**EXCERPT**
5 Car Safety Tips That Might Surprise You

Fortunately, not anyone can get behind the wheel of a car. After taking an online permit test to practice, those learning to drive must take a written test. They must graduate from a driving class, and in some cases, they may be required to pass a driving test as well.

However, just because you passed the necessary tests and have a license, doesn’t mean you’re automatically safe to drive. If you want to stay safe on the road, there are things you have to do every day you’re behind the wheel.

That includes obvious things, like using your turn signals and maintaining your vehicle, but it can include some surprising tips as well.

Wear Your Seat Belt the Right Way

You know you need to wear your seat belt each and every time you get in the car, and you know that it is just as important to wear your seat belt in the front seat as it is in the backseat, but have you spent any time considering whether or not you’re wearing your seat belt the right way?

Surprisingly, just wearing it isn’t enough. A few tips for making sure you’re wearing your seat belt right include:

  • Make sure the shoulder belt rests across your chest and the middle of your shoulder.
  • The shoulder belt should never cross your neck.

**GIVEN DATA**

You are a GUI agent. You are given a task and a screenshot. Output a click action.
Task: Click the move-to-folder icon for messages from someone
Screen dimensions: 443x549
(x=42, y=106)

**WORK REQUEST 1**
According to the car safety article above, what steps must people learning to drive complete before they can get behind the wheel? List each one.
**WORK REQUEST 2**
Why does the car safety article say that passing the required tests and holding a license does not automatically make someone safe to drive?

**YOUR SOLUTION 1**
- Take an online permit test to practice
- Take a written test
- Graduate from a driving class
- In some cases, pass a driving test

**YOUR SOLUTION 2**
Staying safe on the road takes things a driver has to do every day behind the wheel. These include obvious habits, such as using turn signals and maintaining the vehicle, along with some surprising ones.